Event Date:
Event Location:
- West Campus Point Faculty Housing Community
On Saturday, May 25, the Center for Cold War Studies and International History (CCWS) will host an in-person workshop from 11:00 am to 12:30 pm at the West Campus Point faculty housing community. We will be reading and discussing a paper, "The Gulag Labor Camps as Laboratories of Carceral Eugenics," by Alexandra Noi, a doctoral candidate in the UCSB History Department. Please join us for light refreshments and an exciting discussion of this work!
Abstract:
This paper examines the theory and practice of a phenomenon that I call Soviet carceral eugenics – interdisciplinary sciences that produced a context of human transformation for the emergence of the Gulag carceral system. After the 1917 revolution, the Bolshevik regime sought to remake the entire population into modern socialist citizens in line with Marxist doctrine of historical development. Theories of carceral eugenics were developed in the writings of philosophers and politicians and tested in the experiments of scientists, and then were practiced through coercive methods in the carceral spaces of prisons, camps, and colonies from the 1920s on.

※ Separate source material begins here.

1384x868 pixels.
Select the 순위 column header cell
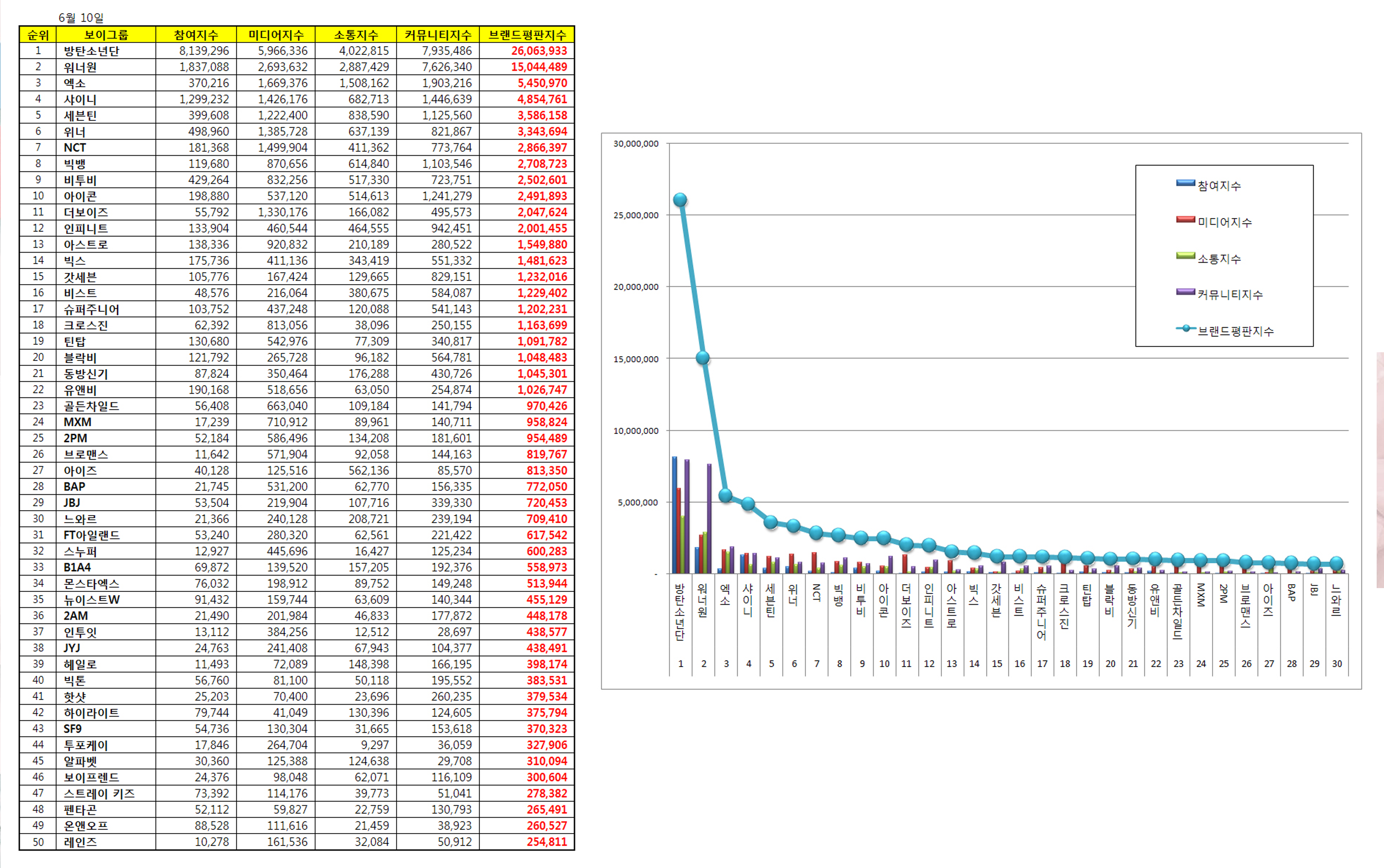[38, 35]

I argue that the Gulag was rooted in the specific understandings of human nature that were devised and debated in the first decades of the 20th century, which made the Gulag a characteristic feature of 20th-century modernity.
In this paper and in my dissertation, I approach the Gulag as part and parcel of the grandiose plans and utopias of a nascent communist regime to create new socialist men and women. I conceptualize Gulag as a socialist scientific project of molding nature and humans rooted in the ideas of plasticity in natural and social sciences of the early and mid–20th century. Marxist theories of value (of production and labor) and of power (of labor to change human nature) were intertwined with differently interpreted Darwinist ideas and were appropriated by the Bolsheviks. The program of creating “new Soviet people” went along with experiments in biology under the belief that it was possible to direct human and natural evolution. While in the West eugenics and later genetics asserted the alleged impossibility of external improvement of nature, in the USSR, environmental factors like education and labor emerged as the primary instruments of modifying human nature. Soviet carceral spaces served as a testing ground for exploring the possibilities of turning “unworthy” people into equal members of the society, through their ideological and moral reformation and through labor.